__About this task__. Read through the data and report every line in which the word "agent" occurs.

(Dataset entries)
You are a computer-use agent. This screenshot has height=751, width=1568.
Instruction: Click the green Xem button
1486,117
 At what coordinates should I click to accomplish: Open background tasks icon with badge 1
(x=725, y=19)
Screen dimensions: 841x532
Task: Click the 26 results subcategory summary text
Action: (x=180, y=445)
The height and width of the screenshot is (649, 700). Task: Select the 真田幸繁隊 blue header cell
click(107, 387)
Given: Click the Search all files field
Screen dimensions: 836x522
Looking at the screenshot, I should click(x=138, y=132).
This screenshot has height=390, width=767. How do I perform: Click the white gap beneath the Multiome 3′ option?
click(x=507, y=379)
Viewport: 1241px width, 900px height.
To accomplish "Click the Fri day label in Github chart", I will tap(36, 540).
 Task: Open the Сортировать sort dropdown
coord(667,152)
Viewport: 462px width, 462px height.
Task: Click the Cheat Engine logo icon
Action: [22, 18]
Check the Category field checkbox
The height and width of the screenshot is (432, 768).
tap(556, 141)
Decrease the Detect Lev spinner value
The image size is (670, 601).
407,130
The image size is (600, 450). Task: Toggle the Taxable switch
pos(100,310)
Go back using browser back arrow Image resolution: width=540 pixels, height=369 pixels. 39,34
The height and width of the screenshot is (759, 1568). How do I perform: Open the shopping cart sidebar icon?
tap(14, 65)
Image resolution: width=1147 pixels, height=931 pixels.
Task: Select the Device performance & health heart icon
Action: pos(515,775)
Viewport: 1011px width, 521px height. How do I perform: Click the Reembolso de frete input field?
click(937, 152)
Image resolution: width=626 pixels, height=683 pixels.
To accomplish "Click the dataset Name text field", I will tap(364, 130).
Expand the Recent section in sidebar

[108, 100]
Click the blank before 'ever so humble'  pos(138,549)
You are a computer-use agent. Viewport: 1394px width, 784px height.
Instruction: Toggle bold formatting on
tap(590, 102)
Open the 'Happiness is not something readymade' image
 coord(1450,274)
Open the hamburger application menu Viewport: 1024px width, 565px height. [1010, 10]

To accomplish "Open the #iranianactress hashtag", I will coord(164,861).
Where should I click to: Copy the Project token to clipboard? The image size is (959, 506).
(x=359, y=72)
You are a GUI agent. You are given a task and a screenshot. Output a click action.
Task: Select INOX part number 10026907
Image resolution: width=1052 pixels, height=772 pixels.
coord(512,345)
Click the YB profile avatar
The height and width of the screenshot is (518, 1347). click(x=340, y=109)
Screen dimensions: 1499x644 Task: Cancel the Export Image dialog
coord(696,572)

__Result of the exercise__.
You are a computer-use agent. This screenshot has height=751, width=1568.
You are a computer-use agent. Viewport: 1394px width, 784px height.
You are a GUI agent. You are given a task and a screenshot. Output a click action.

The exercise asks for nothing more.